Your healthcare provider may order an X-ray to see the area that was injured. Sometimes, computed tomography or magnetic resonance imaging may be needed for additional insight into management and treatment decisions.

Avulsion Fracture Treatment

Most avulsion fractures can be treated conservatively without surgical intervention. In most cases, an avulsion fracture can be treated similarly to other fractures.  

In general, treatment for an avulsion fracture includes: 

  • Anti-inflammatory drugs to bring down swelling 
  • Activity restriction and rest
  • Restrictions to how much weight you can put on the injury
  • Ice application to the affected joint 
  • Immobilization using a splint or cast 
  • Physical therapy, which usually starts after the pain subsides

Surgery might be considered for severe avulsion fractures where the joint has become unstable. Surgery might also be done if there is a growth plate positioning concern or if there is a need to stabilize and align the growth plate.

How Long Does an Avulsion Fracture Take to Heal?

Most people can recover fully from an avulsion fracture within a few weeks or months. Healing time depends on how severe the injury is and how significant the displacement is.

Early diagnosis is critical to obtaining the best outcome and reducing healing time. If there is a delay in diagnosis and treatment, the injury can worsen, and the joint's stability might be compromised. If left untreated, an avulsion fracture may not heal or may heal incorrectly. Not receiving treatment can also cause pain and disability. 

How to Prevent Avulsion Fractures

People who play sports are at the highest risk for avulsion fractures. These fractures frequently affect adolescents who play sports while their bones are still developing. Your child might be more susceptible to an avulsion fracture if they practice too long or too hard or use the wrong techniques. 

To prevent an avulsion fracture, do not push yourself when playing a sport or participating in dance or gymnastics. If possible, avoid sudden and rapid movements, including twists and turns. 

Warming up and stretching before physical activity might also help you avoid an avulsion injury. Warm up and stretch for at least five minutes before participating in physical activity or a sport.

If you recognize that you chronically overuse a certain joint/bone area with a repetitive motion and experience pain and weakness at that site, talk with a healthcare provider about what you can do to change up your motion or protect your body. Pain and weakness can be symptoms of microtrauma, a risk factor for avulsion fracture.

You should also avoid trying to fully participate in whatever activity it was that caused your fracture before your body has fully healed. Reinjury is common.

When to See a Healthcare Provider

If you or a child experience an injury to a bone or joint, head to a local emergency room or urgent care.

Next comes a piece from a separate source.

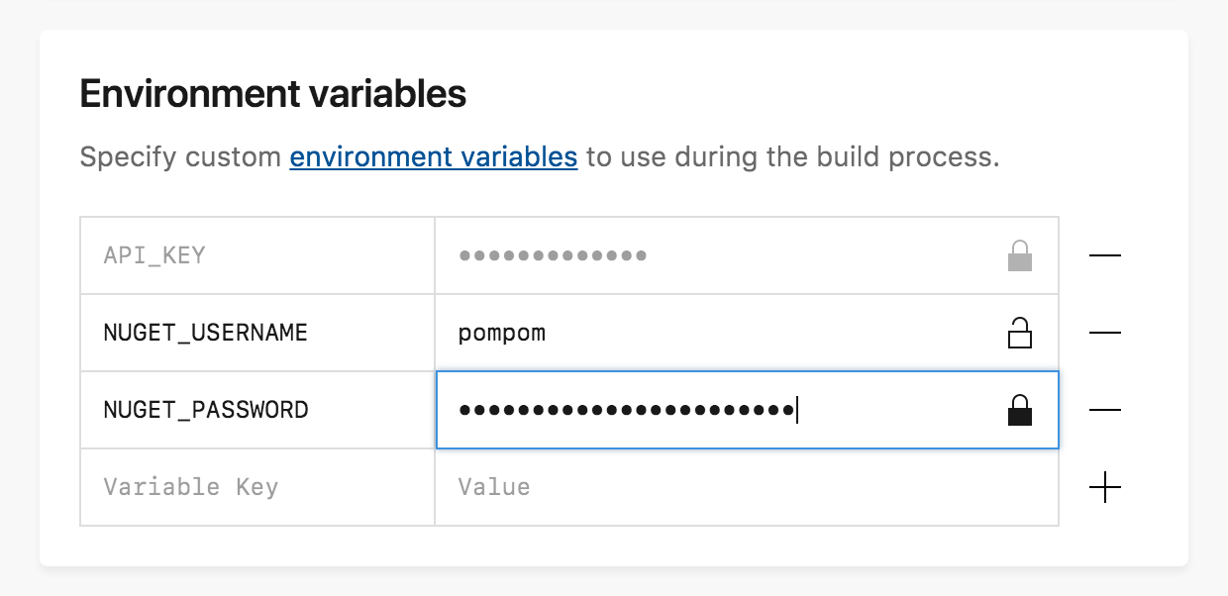Image resolution: width=1228 pixels, height=596 pixels.
Task: Open the environment variables documentation link
Action: (433, 156)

An avulsion injury can be severe and need care. 

After getting treated in the emergency room and going home, you should reach out to your doctor for the following:

  • Numbness and tingling in the area of your injury
  • The inability to move the fingers or toes below a cast or splint 
  • New or worsening problems moving the affected joint
  • Additional questions regarding care

A Quick Review

An avulsion fracture is an injury to a bone attached to soft tissue, such as a tendon or ligament. The tendon or ligament will pull away, taking a piece of bone with it. The most common sites for these fractures are the hips, elbows, and ankle, though any bone area close to a ligament or tendons could be affected. 

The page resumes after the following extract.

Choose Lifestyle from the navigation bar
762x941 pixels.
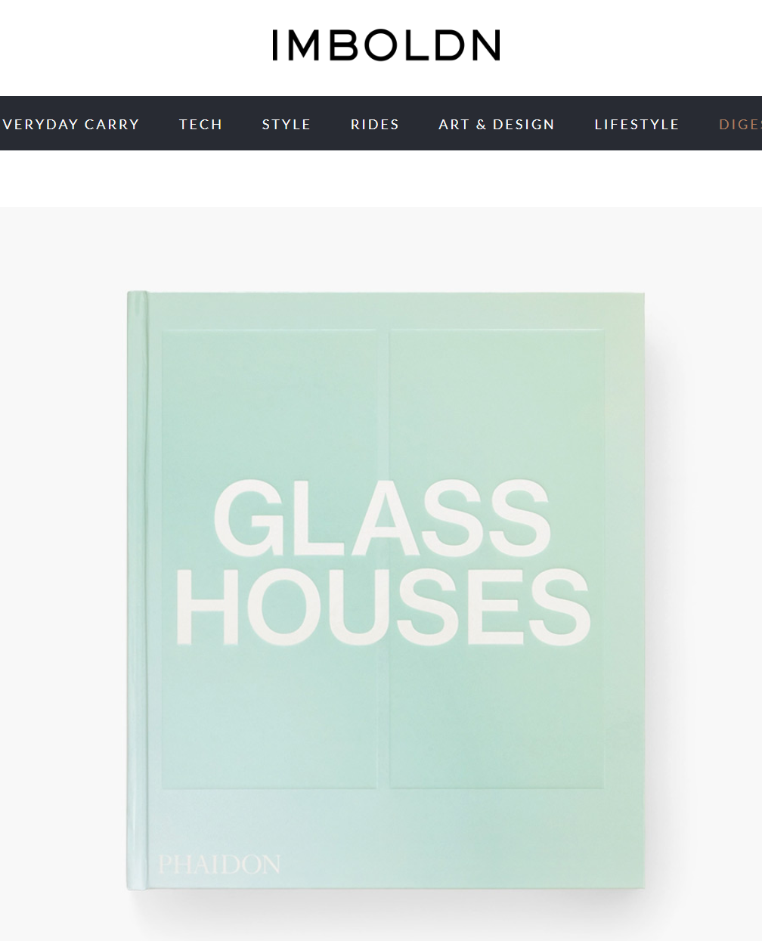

Symptoms of an avulsion fracture include sudden, severe pain at the injury site; swelling; bruising; and limited movement. An avulsion fracture is diagnosed with a physical exam and imaging. Treatment is similar to other fractures and includes rest, ice, anti-inflammatory drugs, splints or casts, and physical therapy. Surgery is considered in severe cases. 

It might be possible to prevent an avulsion fracture. Do not push yourself while playing a sport or during physical activity. Warming up and stretching before activity could also help prevent an injury. If you think you have experienced an avulsion fracture, seek medical attention to receive a diagnosis and treatment as soon as possible so that your injury can heal correctly.